A parceria com a Garotas Suecas em “Feito Pra Você” é um dos pontos altos do álbum. Como surgiu essa colaboração e o que ela trouxe de novo pro som de vocês?
VE: A colaboração surge em um primeiro momento, a partir da amizade e admiração que temos com o conjunto. Depois de uma conversa dentro do nosso programa de entrevistas “Varal Resenha”, refletimos que a trajetória deles se assemelhava bastante com a nossa em alguns pontos, além da afinidade musical. Com isso, surgiu o convite para a participação em “Feito pra Você” que é um rock brazuca, com influência direta d´Os Mutantes, ponto que temos em comum enquanto referência artística. Ficamos muito felizes com a colaboração em estúdio, com o Rafa Barone estendendo a proposta de liberdade criativa de trabalho com a gente, à eles e o resultado foi perfeito para ser o primeiro single desse novo momento da Varal Estrela, marcando essa ponte entre a antiga cara da banda e o nosso momento presente.

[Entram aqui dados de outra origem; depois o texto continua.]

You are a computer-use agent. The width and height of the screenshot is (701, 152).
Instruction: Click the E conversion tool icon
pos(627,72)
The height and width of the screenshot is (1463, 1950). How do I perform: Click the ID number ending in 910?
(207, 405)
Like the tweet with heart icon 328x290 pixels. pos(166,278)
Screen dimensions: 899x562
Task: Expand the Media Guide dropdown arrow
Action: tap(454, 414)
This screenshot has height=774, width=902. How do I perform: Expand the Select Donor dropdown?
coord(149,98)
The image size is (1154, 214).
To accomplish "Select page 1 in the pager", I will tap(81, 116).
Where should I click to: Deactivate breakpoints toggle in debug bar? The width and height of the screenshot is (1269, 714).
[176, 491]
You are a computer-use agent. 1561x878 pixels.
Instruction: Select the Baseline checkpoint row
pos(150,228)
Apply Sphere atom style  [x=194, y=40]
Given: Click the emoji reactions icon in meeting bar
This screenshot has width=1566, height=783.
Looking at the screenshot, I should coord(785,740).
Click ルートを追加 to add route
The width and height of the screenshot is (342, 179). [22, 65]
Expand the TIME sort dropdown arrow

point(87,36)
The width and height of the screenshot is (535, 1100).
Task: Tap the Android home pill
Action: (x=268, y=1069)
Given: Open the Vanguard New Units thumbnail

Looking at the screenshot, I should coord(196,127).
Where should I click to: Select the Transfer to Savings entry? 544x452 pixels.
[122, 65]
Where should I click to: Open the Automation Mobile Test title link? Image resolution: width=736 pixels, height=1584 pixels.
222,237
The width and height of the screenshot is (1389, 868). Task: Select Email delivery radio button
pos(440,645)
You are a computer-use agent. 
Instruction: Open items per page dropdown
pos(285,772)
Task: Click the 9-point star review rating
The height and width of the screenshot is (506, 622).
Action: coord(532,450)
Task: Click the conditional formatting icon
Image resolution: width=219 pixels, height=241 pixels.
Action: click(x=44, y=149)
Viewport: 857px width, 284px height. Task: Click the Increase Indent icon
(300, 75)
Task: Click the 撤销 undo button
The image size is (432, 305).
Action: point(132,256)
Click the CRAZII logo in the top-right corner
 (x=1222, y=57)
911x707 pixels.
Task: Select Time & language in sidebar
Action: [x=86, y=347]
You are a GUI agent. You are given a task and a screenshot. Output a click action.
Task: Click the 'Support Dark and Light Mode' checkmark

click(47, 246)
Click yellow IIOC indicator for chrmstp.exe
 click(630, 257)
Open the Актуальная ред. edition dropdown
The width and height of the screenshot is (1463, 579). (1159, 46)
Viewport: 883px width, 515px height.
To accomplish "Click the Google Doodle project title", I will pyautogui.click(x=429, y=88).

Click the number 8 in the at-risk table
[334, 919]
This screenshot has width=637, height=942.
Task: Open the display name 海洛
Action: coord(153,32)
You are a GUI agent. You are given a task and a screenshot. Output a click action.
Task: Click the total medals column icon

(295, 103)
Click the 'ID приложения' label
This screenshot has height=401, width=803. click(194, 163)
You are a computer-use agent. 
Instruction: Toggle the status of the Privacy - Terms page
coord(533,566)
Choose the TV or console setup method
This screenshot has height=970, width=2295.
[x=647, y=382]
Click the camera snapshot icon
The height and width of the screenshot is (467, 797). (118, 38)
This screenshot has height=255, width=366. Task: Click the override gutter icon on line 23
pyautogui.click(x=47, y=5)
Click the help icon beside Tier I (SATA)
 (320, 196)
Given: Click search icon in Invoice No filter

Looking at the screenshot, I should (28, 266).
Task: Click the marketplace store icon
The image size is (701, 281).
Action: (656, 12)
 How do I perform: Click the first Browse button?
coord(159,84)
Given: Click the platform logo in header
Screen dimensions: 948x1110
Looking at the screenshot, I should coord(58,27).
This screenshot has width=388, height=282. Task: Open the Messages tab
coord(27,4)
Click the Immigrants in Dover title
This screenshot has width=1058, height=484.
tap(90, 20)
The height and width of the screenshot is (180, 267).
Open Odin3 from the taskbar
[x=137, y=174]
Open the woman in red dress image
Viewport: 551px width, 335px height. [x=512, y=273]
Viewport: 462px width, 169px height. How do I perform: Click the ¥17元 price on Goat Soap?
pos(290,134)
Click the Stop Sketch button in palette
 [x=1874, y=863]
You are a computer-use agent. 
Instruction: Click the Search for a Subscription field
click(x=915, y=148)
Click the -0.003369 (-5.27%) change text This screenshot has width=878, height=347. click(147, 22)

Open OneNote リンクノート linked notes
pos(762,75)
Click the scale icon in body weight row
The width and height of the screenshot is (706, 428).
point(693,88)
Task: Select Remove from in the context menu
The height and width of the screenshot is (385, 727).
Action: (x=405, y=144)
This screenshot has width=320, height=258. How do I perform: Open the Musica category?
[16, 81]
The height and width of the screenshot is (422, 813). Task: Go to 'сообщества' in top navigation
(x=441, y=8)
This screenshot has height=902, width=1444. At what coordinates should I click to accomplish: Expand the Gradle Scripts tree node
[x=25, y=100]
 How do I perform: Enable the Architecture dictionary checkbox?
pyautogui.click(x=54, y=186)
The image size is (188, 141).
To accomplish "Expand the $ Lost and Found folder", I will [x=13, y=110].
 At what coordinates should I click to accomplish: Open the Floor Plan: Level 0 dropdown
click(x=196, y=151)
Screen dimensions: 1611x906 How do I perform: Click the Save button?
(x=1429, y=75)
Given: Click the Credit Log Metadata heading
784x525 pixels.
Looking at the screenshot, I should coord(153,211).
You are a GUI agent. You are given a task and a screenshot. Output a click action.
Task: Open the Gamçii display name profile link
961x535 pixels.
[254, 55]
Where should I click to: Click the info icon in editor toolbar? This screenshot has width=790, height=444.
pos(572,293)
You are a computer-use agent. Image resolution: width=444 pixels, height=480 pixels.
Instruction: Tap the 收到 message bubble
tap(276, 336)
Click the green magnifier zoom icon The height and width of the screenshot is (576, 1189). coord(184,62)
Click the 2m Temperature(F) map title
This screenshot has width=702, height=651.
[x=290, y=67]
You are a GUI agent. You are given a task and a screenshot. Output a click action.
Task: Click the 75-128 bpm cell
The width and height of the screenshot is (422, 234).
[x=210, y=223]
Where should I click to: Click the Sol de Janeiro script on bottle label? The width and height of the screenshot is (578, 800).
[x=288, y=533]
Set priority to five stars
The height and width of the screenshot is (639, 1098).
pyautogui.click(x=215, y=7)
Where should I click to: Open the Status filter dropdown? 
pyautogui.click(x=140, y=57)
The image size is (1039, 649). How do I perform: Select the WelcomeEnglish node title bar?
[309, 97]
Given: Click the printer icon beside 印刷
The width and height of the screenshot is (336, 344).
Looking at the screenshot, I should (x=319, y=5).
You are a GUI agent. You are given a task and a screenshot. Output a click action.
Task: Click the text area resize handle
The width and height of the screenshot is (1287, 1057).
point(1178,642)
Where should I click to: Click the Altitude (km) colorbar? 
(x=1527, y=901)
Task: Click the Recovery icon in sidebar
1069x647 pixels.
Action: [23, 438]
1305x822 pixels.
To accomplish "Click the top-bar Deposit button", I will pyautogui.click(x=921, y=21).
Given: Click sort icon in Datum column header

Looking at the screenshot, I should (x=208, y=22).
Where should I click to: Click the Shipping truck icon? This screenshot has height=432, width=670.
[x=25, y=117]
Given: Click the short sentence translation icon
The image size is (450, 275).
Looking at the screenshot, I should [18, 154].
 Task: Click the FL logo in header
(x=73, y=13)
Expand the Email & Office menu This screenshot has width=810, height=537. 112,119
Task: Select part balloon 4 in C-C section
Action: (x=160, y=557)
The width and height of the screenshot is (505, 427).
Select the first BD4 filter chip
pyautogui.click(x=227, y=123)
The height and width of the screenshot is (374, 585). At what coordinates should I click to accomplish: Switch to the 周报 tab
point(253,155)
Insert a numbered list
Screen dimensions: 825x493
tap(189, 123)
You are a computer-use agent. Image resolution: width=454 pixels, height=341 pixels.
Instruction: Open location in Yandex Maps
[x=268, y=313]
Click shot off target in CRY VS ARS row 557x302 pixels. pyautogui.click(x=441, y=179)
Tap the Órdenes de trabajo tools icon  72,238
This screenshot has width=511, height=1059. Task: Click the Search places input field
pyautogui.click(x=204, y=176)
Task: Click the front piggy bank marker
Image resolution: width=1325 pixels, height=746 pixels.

O disco transita entre muitos estilos — samba, soul, funk, jazz, psicodelia — mas ainda assim soa coeso. Como vocês evitaram que essa mistura virasse apenas um mosaico de referências e conseguiram construir uma narrativa sonora com unidade?
VE: A unidade vem muito conectada com a personalidade musical de cada um dos cinco integrantes da banda juntamente com o produtor musical Rafael Barone, que resultam no desenvolvimento e coesão do álbum. É um grande exercício em que todos dançam juntos, mas em alguns momentos um ou outro assume o protagonismo e traz mais forte suas influências e visão, mas o restante continua pulsando junto e abrindo esse espaço. As texturas sonoras também são um grande fio condutor dessa unidade, que apesar de transitar em diferentes universos rítmicos, mantém uma assinatura nas tessituras.
O título do disco é carregado de sentido. O que significa, pra vocês, esse “Auto da Virada”? Tem algo de rito de passagem, de recomeço ou de resistência?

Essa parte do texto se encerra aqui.